***** EXTRACT TO READ *****

On Tue, 13 Jan 2026 15:26:40 +0000,
Jack Thomson <jackabt.amazon@gmail.com> wrote:
> 
> From: Jack Thomson <jackabt@amazon.com>
> 
> Add kvm_arch_vcpu_pre_fault_memory() for arm64. The implementation hands
> off the stage-2 faulting logic to either gmem_abort() or
> user_mem_abort().
> 
> Add an optional page_size output parameter to user_mem_abort() to
> return the VMA page size, which is needed when pre-faulting.
> 
> Update the documentation to clarify x86 specific behaviour.
> 
> Signed-off-by: Jack Thomson <jackabt@amazon.com>
> ---
>  Documentation/virt/kvm/api.rst |  3 +-
>  arch/arm64/kvm/Kconfig         |  1 +
>  arch/arm64/kvm/arm.c           |  1 +
>  arch/arm64/kvm/mmu.c           | 79 ++++++++++++++++++++++++++++++++--
>  4 files changed, 79 insertions(+), 5 deletions(-)

*****

REQUIRED TASKS:
- a) Answer these from the arm64 KVM patch email, one line each:
(i) Which two functions does the new arm64 implementation hand the stage-2 faulting logic off to?
(ii) What does the optional page_size output parameter added to user_mem_abort() return?
(iii) How many files does the patch change?
- b) Carry the arm64 KVM patch email on from its last line.
The records after this point come from a separate source.

***** MATERIAL SHOWN *****

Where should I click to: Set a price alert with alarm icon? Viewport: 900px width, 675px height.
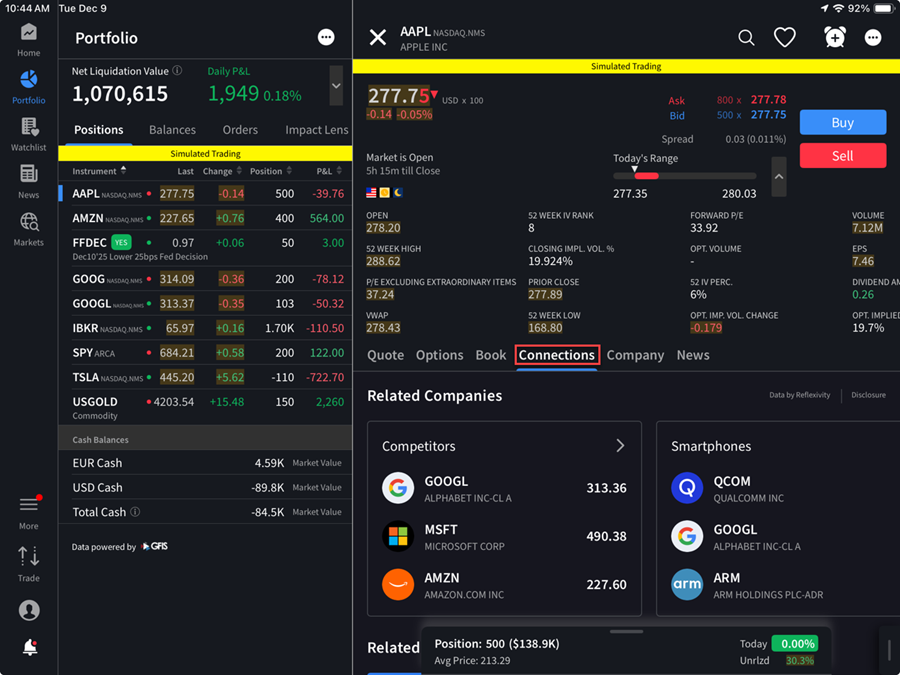click(834, 38)
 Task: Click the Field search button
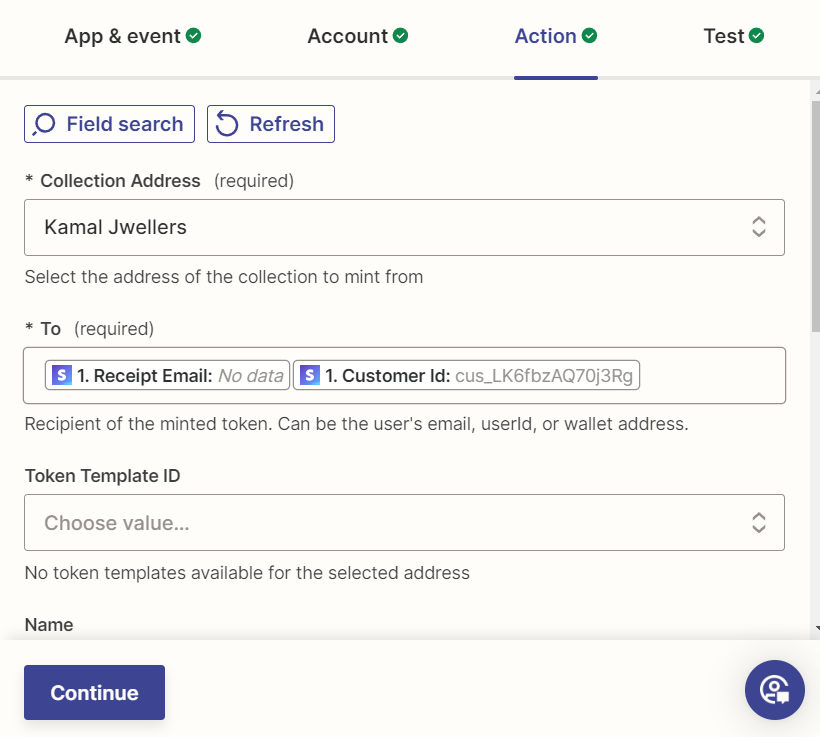(109, 124)

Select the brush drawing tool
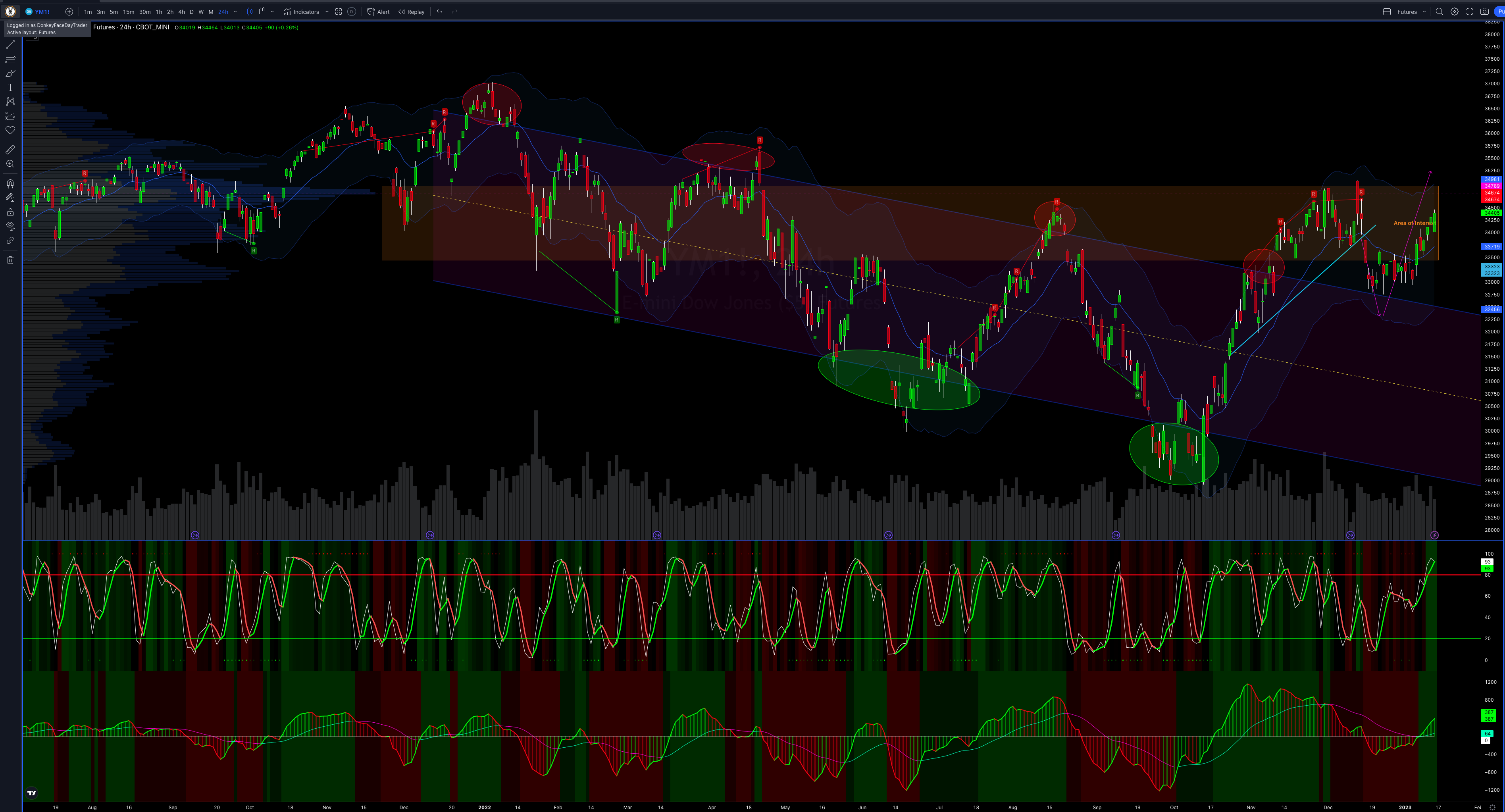point(10,73)
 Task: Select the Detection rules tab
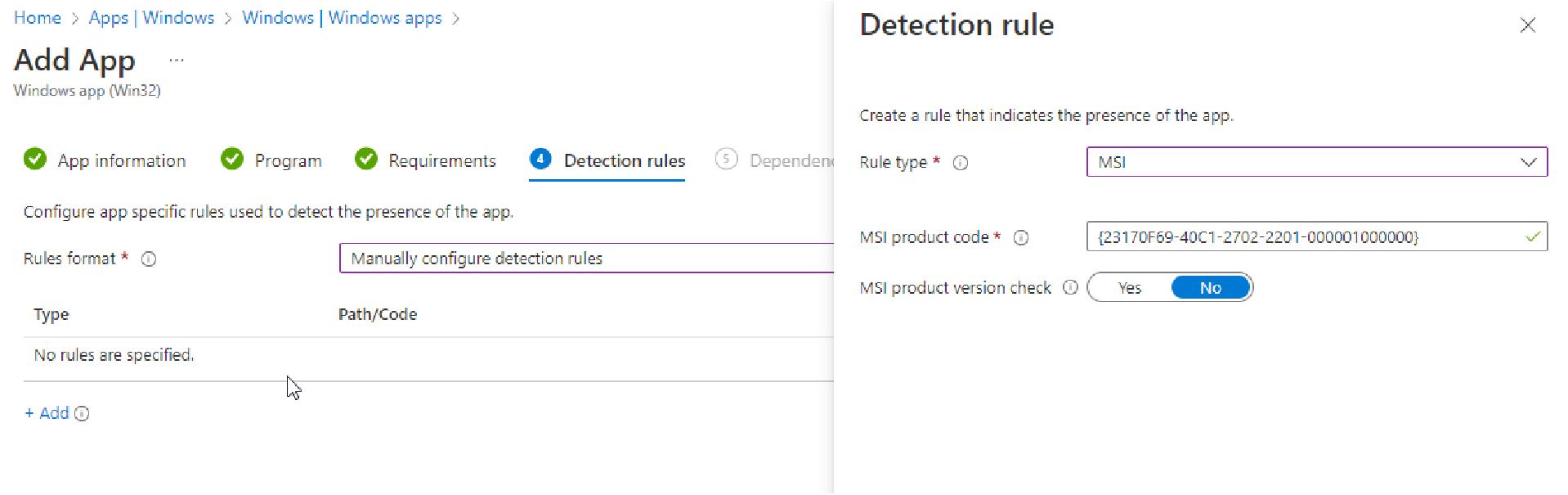624,161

*****

EXPECTED OUTPUTS:
- a)
(i) gmem_abort() and user_mem_abort()
(ii) The VMA page size
(iii) 4

- b)
> 
> diff --git a/Documentation/virt/kvm/api.rst b/Documentation/virt/kvm/api.rst
> index 01a3abef8abb..44cfd9e736bb 100644
> --- a/Documentation/virt/kvm/api.rst
> +++ b/Documentation/virt/kvm/api.rst
> @@ -6493,7 +6493,8 @@ Errors:
>  KVM_PRE_FAULT_MEMORY populates KVM's stage-2 page tables used to map memory
>  for the current vCPU state.  KVM maps memory as if the vCPU generated a
>  stage-2 read page fault, e.g. faults in memory as needed, but doesn't break
> -CoW.  However, KVM does not mark any newly created stage-2 PTE as Accessed.
> +CoW.  However, on x86, KVM does not mark any newly created stage-2 PTE as
> +Accessed.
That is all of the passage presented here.